Два раза Васильев был в Венеции весной, запомнил ее солнечной, многолюдной, а эта осенняя темная Венеция, унылое безлюдье, запах древней плесени, неприятный фильм и неприятный разговор с Боцарелли по дороге в отель — все будто имело привкус неудачи, обмана, и было ему трудно дышать влагой воздуха.
«Что меня тревожит сейчас? — думал Васильев. — Или я действительно не очень здоров?»
— Боже, как я хочу курить! — сказала Мария, вздрагивая, и прижала воротник плаща к подбородку. — Какая все же здесь ужасная сырость…
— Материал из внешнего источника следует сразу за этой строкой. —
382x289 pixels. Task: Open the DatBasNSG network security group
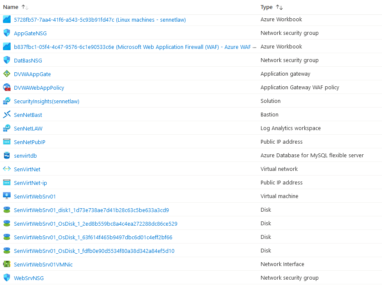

— Вы сказали?.. Я прошу, синьора Мария, — проговорил Боцарелли и сделал к ней шаг, с поклоном протянул сигареты, но она, улыбаясь, остановила его благодарно:
— Спасибо. Я не курю на улице.
— Я возражу вам, синьор Боцарелли, — выговорил Васильев насколько можно сдержаннее, со стыдом чувствуя, что готов вспылить. — Вы сказали горькие слова об интеллектуалах. А я их люблю, при всех их недостатках. Без них жизнь была бы сплошной скукой и утилитарной механикой. Вы говорили как критик, а в наше время, к сожалению, критика — или беззастенчивая реклама, или публичная казнь таланта. Тем более только боги могут убивать себе подобных, а не падшие ангелы. Простите, совершенно не хочу обидеть, но почти все критики — падшие ангелы. По тому, как вы с нелюбовью говорите об интеллектуалах, я понял, что вы тоже…
Боцарелли, довольный, блеснул молодыми зубами на худом бледном лице монаха.
— Синьор Васильев, я не писал о вашей римской выставке плохо! Я не убивал вас. Наоборот. Кое-что мне нравится очен. «Снег», «Прощание», «Женщина в красном», «Портрет». Я определил вашу манеру не как социалистический реализм, а как реализм социализма.
— Разве суть в терминах? — поморщился Васильев. — Что в лоб, что по лбу. Слыхали такое русское выражение?
— В лоб, по лбу, — застенчиво покивал бородкой Боцарелли. — Я скажу так. Критик в современном искусстве — это куртизанка, он должен любить всех. А я не люблю многих. Моя трагедия в том, что я ненавижу некоторых художников, а должен любить, то ест изображать, как куртизанка, любовь.
— И это, к сожалению, во всем мире! — резко сказал Васильев. — К сожалению, потому, что человеческая жизнь — лишь повод для искусства, а творчество — это личность, ее выражение! К черту в искусстве куртизанство, синьор Боцарелли!
— Ты не следишь за собой, этого не надо, Володя, — тихо сказала Мария, глядя под ноги. — Ты обижаешь своим тоном…
— Я не обижаюсь! — воскликнул с откровенным добродушием Боцарелли и взмахом чутких рук изобразил отсутствие обиды. — Конечно, вы, такой самостоятельный талант, не можете серьезно относиться к профессии куртизанки. Я сам немножко терплю собственную профессию, но другой у меня нет. Я очен понимаю, что всякое творчество — выявленная аномалия, и разбираться в ней должен психиатр… не жалкий критик.
— Зачем преувеличивать?
— Создавать несуществующий мир на холсте красками или словами на бумаге — не аномалия? Даже ваш, синьор Васильев, реализм… как это? Не отражение действительности, а зеркало вашего субъекта… вашего личного «я». И вот такой акт — занятие нормальных людей? Нормален бог, сотворивший наш мир? Иероним Босх жил в пятнадцатом веке, а своим воображением создал страшный современный мир уродства. Его картина «Несение креста» — кто окружает Иисуса? Жестокие, садистские лица, которые представляют, как показала история, большинство человечества. Не инопланетные пришельцы, а жестокие люди распяли любвеобильного чудака. Простите, я очен, очен ушел от разговора, но я всегда думаю: что должен делать талант художника — прощать человечеству кровавые грехи, войны, убийства или сердиться на него? Любить или ненавидеть?
— И прощать, и не прощать. Любить и ненавидеть, — проговорил Васильев, досадуя на неоправданную свою несдержанность, и договорил умереннее: — Я уверен, что искусство — самопознание человечества и его самонаказание.
— Что вы сказали, синьор Васильев? Самонаказание? — спросил Боцарелли и восторженно округлил внимательные глаза, точно схватил главную мысль, необходимую ему. — Имеет это какое-нибудь отношение к мазохизму?..
— Какого черта вы все сводите к одному и тому же, извините! Никакого отношения! Самонаказание — это в смысле исторической вины за всю пролитую кровь, за все страдания. Самонаказание необходимо для самосохранения человечества. Вы поняли меня, синьор Боцарелли? Искусство призвано сохранять человеческое в человеке! Без всяких этих надоевших до черта де Садов, Захер-Мазохов и Фрейдов!